I have been horribly indecisive about important life decisions. I feel angry at myself about that. I have ended up choosing to do nothing with each choice for change I wanted to make. That, in itself, is a choice. But I feel so bad about it. I didn’t act because I felt too much tug of resistance from my husband. Although he says he is willing to do what I want to do. He doesn’t want to do those things himself. So he undermines me in subtle ways. One example is; our whole marriage I wanted to move from where we live. He said we would when the time came. Now the time is here and he suddenly springs on me we can’t because of TAX reasons!

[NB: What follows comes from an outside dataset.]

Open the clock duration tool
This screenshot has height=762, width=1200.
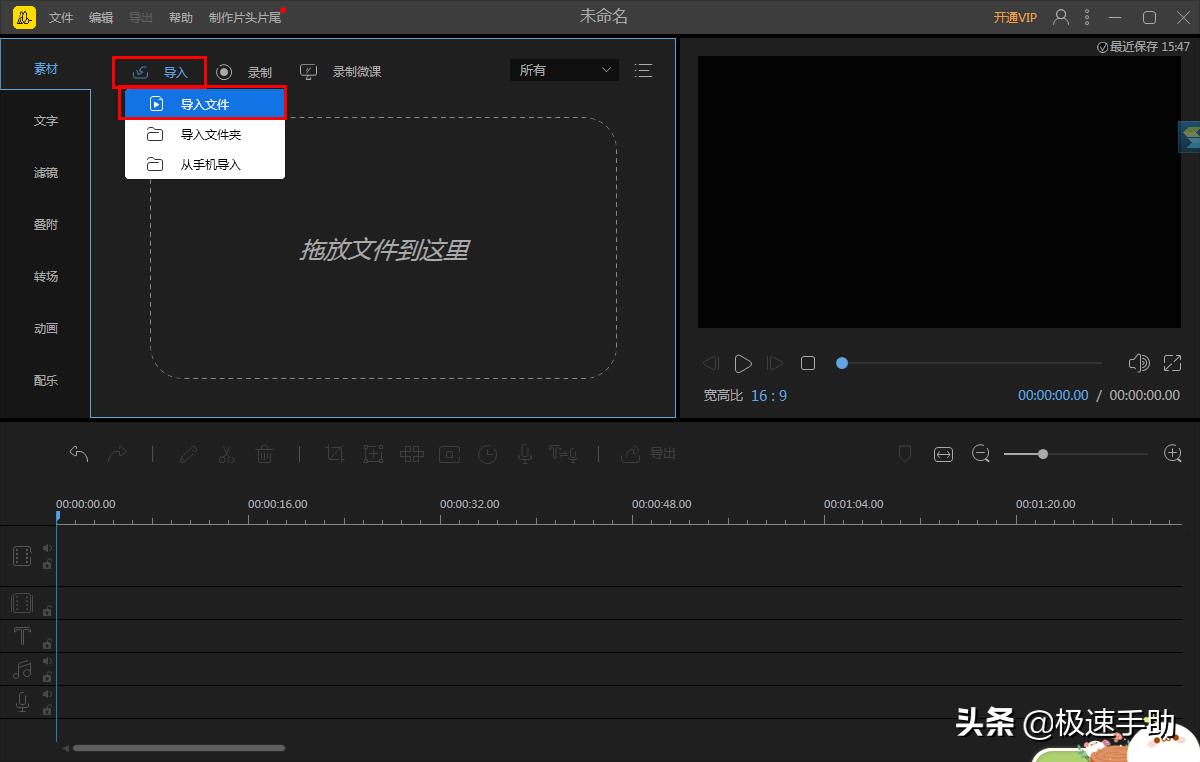487,453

I feel I don’t have any right to steer the ship and do what I want to do because I didn’t earn our living, was a homemaker. I have no reason to move other than I want to have a new experience somewhere else. But, also, now I could move to be closer to all my kids who are in another state.

Now it looks like we’re staying put here. It’s a nice place. I have no right to complain tbh.

There’s something in me that made me feel like I always wanted to move away from where I was from, and stuck there due to others. Maybe I’m just a malcontent person with everything. I probably won’t be happy anywhere or with anyone. It’s part of a disorder? It could also be learned from my mother always being unhappy with where we lived and wanting to move. But when I would tell her let’s move then, she’d say no. Did she just want to be discontent? Was she scared to take a chance?

Everything feels like a tug-o-war. I don’t tug. I let go of the ropes and just give up. When someone gives me resistance, I don’t want it anymore. It’s only enjoyable if everyone’s on board with a good attitude about something, whatever it is.

Learned helplessness. Is that what this is? Why do I even bother entertaining the thought of waiting to make changes and steer the direction of my life, if I’m only going to be met with resistance and give up?

I keep trying to tell myself to do nothing, say nothing, keep your head down and don’t make waves, don’t fight, be sweet and quiet and all will go better for me. Yuck! Boo me! Plus, I can’t be quiet and sweet and just go along even if I try, lol.